■ **Work to complete**: Check every line of the entries below for "target", and copy the lines that have it.

________

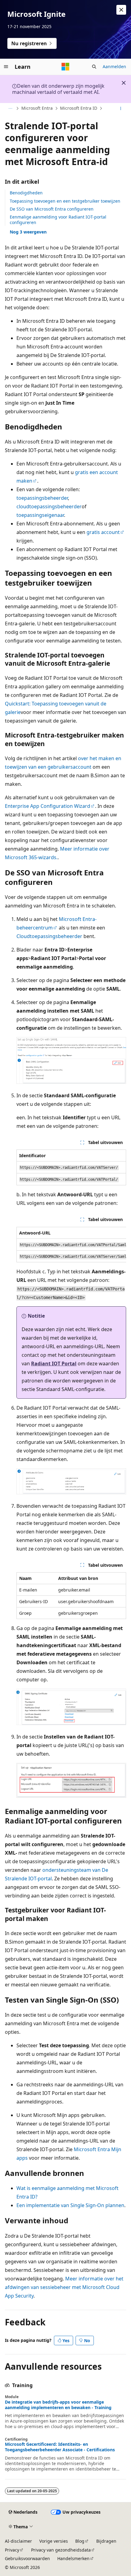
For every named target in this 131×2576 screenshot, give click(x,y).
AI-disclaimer (18, 2541)
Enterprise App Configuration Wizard (47, 806)
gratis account (103, 532)
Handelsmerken (73, 2558)
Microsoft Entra (37, 108)
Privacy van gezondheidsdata (61, 2550)
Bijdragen (106, 2541)
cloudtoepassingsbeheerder (49, 506)
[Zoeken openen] (94, 66)
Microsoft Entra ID (78, 108)
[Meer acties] (120, 108)
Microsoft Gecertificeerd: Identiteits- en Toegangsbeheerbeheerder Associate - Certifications (60, 2447)
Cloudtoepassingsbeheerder (49, 936)
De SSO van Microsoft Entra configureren (52, 209)
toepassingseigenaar (40, 515)
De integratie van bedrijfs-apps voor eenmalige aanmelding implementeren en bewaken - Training (58, 2404)
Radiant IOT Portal (53, 1363)
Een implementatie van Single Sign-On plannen (70, 2205)
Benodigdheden (26, 193)
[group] (71, 1245)
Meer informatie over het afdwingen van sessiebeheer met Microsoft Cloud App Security (64, 2287)
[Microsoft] (65, 67)
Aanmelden (114, 66)
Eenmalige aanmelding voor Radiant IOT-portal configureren (58, 219)
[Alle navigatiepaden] (10, 108)
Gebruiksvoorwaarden (27, 2558)
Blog (79, 2541)
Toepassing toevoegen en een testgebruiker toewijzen (65, 201)
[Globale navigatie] (6, 66)
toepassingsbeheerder (42, 498)
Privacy (12, 2550)
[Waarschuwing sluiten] (121, 10)
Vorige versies (53, 2541)
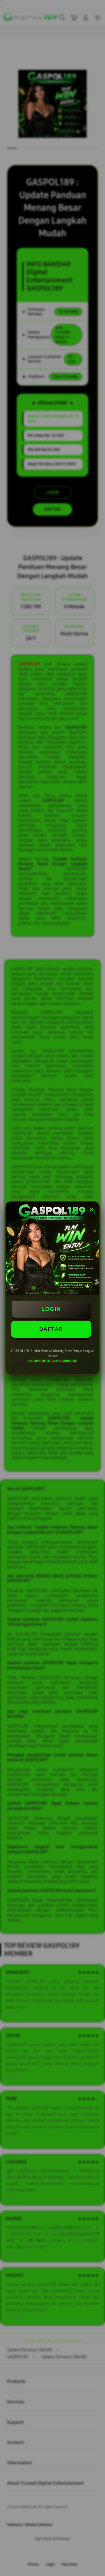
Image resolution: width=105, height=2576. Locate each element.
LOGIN (51, 1309)
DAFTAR (51, 1329)
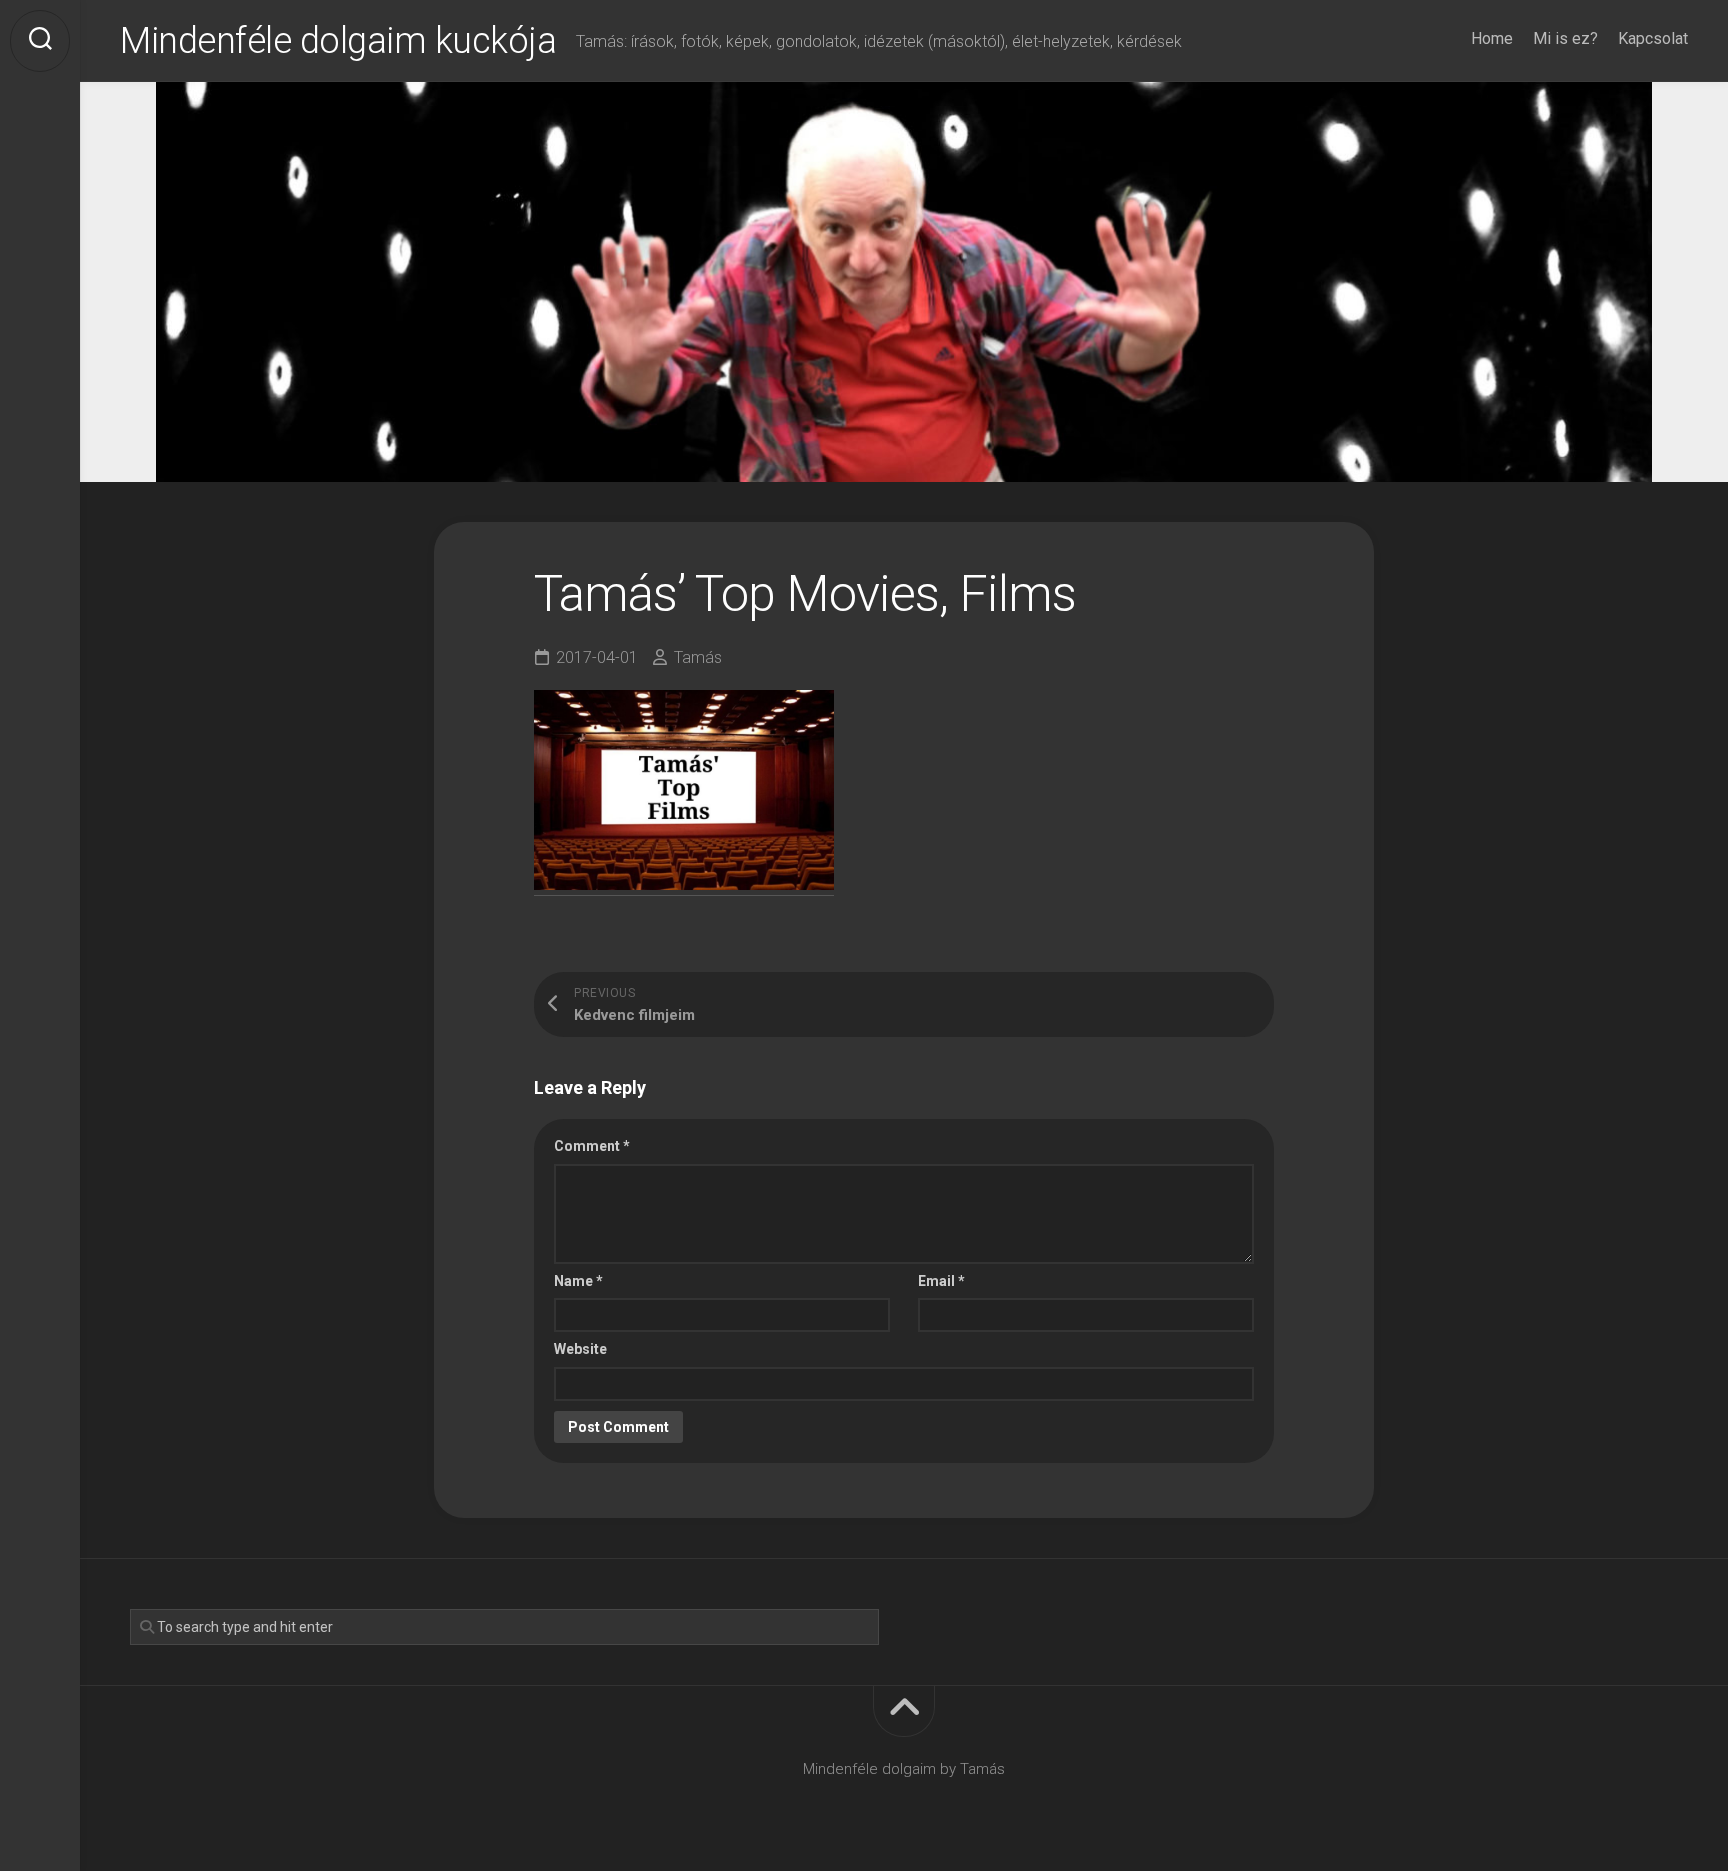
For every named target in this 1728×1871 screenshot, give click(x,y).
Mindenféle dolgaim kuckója (338, 41)
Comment (592, 1146)
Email (941, 1281)
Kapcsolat (1653, 38)
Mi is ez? (1565, 38)
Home (1492, 38)
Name (578, 1281)
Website (580, 1349)
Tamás (698, 657)
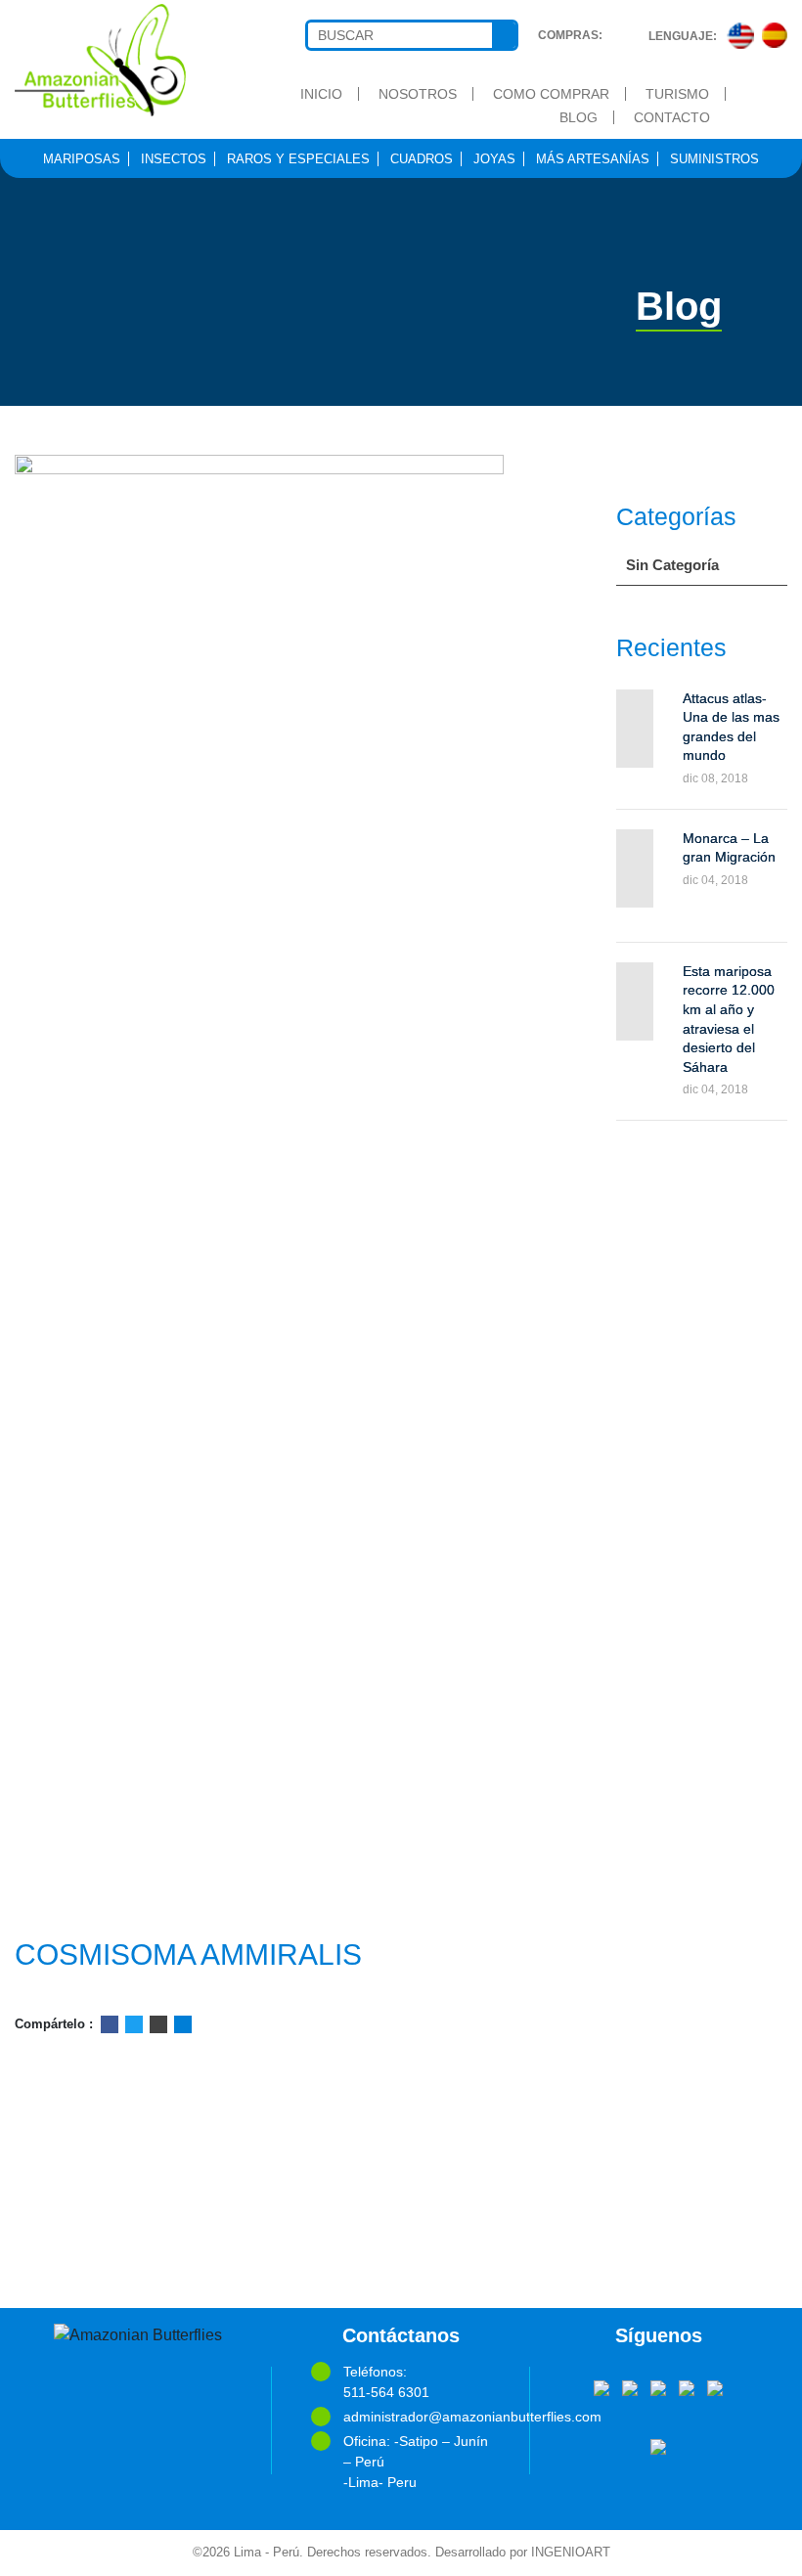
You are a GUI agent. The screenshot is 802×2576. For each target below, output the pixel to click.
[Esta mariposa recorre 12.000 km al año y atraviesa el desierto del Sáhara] (634, 1001)
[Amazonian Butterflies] (100, 60)
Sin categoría (672, 564)
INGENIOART (570, 2552)
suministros (714, 159)
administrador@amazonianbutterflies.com (416, 2416)
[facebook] (601, 2386)
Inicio (321, 94)
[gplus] (686, 2386)
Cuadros (421, 159)
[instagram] (715, 2386)
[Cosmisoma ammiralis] (267, 1188)
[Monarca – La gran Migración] (634, 868)
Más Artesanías (592, 159)
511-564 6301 (386, 2392)
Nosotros (418, 94)
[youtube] (658, 2386)
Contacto (672, 117)
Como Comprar (551, 94)
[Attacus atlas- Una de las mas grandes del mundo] (634, 728)
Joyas (494, 159)
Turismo (677, 94)
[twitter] (630, 2386)
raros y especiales (298, 159)
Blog (578, 117)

________

■ **Response**:
For every named target in this 131×2576 screenshot, give click(x,y).
For every named target in this 1728×1871 screenshot, give click(x,y).
You are a GUI agent. The screenshot is 802×2576. For each target below, output the pixel to click.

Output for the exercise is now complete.